The report has received a mixed reaction from those in the cannabis industry.
Jerred Kiloh, president of the United Cannabis Business Association, said in prepared remarks that, “We greatly appreciate the work done by the state to produce this report, which helps to paint a clear and comprehensive picture of the complex challenges we are facing in the legal industry – the current rate of taxation simply does not allow our industry to compete with the illicit market where untested products are being sold at a lower cost and higher volume to consumers who are unaware of the health risks.”
High taxes are propping up the black market and putting consumers at risk, said the group Legal Cannabis for Consumer Safety, a coalition of some of California’s largest licensed cannabis businesses.
“Given this, the state’s recent decision to raise taxes for legal cannabis is a clear misstep that will hurt consumer safety,” the group said in a statement. “The state and governor must take action now to protect consumers by lowering taxes on safe, tested products.”
Others in the industry echoed frustration with the state’s existing tax structure, but expressed similar frustration with the proposals contained in the LAO report.
“I’m pretty stunned that they would think that is an acceptable solution for anything,” said Zachary Pitts, owner of Ganja Goddess and founding president of the California Cannabis Delivery Alliance.
Pitts said that it is difficult to get an accurate measure of THC content, which would be critical for taxation purposes.
“It’s not just creating a regulatory burden.

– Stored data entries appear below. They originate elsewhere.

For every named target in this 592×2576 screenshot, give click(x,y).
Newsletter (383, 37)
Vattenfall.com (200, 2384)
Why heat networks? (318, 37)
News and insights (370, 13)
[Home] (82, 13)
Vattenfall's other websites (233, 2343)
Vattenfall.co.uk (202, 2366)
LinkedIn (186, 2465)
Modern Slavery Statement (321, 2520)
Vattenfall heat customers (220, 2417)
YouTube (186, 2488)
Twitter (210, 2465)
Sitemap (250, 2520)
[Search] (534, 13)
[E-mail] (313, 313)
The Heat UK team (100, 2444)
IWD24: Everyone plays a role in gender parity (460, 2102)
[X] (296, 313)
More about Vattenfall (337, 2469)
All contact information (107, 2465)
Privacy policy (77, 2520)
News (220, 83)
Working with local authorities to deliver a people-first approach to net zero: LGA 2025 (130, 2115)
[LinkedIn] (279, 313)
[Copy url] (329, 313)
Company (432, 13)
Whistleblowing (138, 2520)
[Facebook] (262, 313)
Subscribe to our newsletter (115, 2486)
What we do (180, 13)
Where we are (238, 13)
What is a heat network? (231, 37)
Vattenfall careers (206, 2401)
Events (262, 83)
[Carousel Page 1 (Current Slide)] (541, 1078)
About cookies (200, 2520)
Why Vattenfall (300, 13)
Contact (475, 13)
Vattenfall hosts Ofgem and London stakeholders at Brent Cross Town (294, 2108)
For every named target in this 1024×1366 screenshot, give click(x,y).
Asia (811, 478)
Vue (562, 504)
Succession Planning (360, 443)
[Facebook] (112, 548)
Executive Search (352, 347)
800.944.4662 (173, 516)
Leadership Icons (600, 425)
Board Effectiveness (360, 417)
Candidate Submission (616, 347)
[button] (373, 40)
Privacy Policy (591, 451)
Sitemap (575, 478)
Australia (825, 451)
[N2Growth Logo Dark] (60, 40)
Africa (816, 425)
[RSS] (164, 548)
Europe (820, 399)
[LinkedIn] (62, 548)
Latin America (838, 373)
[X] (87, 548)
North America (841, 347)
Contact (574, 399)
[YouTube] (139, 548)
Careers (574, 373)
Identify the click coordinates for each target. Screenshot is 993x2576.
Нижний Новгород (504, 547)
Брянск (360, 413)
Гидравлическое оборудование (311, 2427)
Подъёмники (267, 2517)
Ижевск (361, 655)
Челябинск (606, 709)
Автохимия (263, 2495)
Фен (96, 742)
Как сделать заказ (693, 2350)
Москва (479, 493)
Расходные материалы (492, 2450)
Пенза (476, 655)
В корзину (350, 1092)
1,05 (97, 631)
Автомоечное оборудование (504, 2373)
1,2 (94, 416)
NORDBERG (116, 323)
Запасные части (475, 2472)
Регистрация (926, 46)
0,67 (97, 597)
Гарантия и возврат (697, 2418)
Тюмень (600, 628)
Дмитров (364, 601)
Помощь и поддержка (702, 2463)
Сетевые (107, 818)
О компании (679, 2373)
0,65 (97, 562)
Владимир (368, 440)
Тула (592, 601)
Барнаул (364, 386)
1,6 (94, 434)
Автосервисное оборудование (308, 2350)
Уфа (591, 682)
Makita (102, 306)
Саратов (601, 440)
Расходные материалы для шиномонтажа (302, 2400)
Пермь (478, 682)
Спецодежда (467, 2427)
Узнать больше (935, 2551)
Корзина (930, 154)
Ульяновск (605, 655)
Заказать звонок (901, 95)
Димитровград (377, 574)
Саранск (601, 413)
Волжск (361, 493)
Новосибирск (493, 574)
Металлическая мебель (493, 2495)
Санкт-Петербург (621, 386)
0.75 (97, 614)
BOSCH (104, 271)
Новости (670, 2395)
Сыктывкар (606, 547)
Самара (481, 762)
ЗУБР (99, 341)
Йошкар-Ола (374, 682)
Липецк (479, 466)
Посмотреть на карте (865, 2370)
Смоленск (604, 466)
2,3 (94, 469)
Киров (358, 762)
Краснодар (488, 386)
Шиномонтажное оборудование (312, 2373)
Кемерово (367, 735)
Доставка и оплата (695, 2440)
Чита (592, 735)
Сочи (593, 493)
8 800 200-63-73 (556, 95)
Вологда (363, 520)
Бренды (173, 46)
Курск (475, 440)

Its an inappropriate and ineffective way to measure something,” Pitts said. “Doing something like potency, it’s just not going to work.”
The state needs to focus its efforts on lowering taxes and enforcing against illicit cannabis operations, said Graham Farrar, president of Glass House Group.
“You can fail enforcement or you can fail at taxation, but if you fail at both you’re really making it hard for the licensed legal market to succeed,” he said.
Both Farrar and Pitts agreed with the report’s recommendation that the state drop the cultivation tax.
“It’s one of the easiest things they could do that would have an immediate effect,” Farrar said.
According to the California Department of Tax and Fee Administration, the state has raised $845.3 million in cannabis tax revenue since January 2018. That includes more than $411 million in excise tax revenue, nearly $99 million in cultivation tax revenue and more than $335 million in sales tax revenue.